Hospitals. Ask the names of the hospitals to which the doctor would admit you,or your family member, to in the event of serious illness. Through research or recommendations of local experts, confirm that these hospitals have a reputation for quality.
"Make sure [the doctor] is accredited at the major hospitals that are suitable for your needs"—General Surgeon, São Paulo, Brazil.
Contact Information. Find out how to contact the physician after hours:
"Keep the physician's home telephone number, handphone and page number with you all the time...In Korea, the family physician who is able to speak English fluently will make arrangements for specialist and E.R. visit"—General Practice Physician, Seoul, South Korea.
Cultural Differences. During the appointment the expatriate should remember that doctors are different around the world and should begin to determine how well their own needs will be met by the physician-patient relationship that's traditional in the host country.

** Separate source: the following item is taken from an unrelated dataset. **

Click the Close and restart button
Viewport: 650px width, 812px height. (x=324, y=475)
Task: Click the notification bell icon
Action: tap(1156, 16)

A physician based in Tokyo explained one such cultural difference:
"Regarding the Japanese doctors, most do not appreciate comments and ideas from the patients but expect a lot of respect and esteem from the patients."—Internal Medicine Physician, Tokyo, Japan.
Another cultural difference: payment expectations. The expat should bring cash to the first visit, as cash payment is expected in some countries.
If the visit doesn't go well. Patient-physician relationships are very personal, both here and abroad. The expatriate who isn't comfortable with a physician should select another and schedule another introductory appointment. This is another reason for scheduling an introductory appointment before arrival: switching can be much more difficult once evaluation and treatment of an acute condition has begun.
Choosing a physician for each family member can be time consuming, but when illness strikes the payoff is enormous.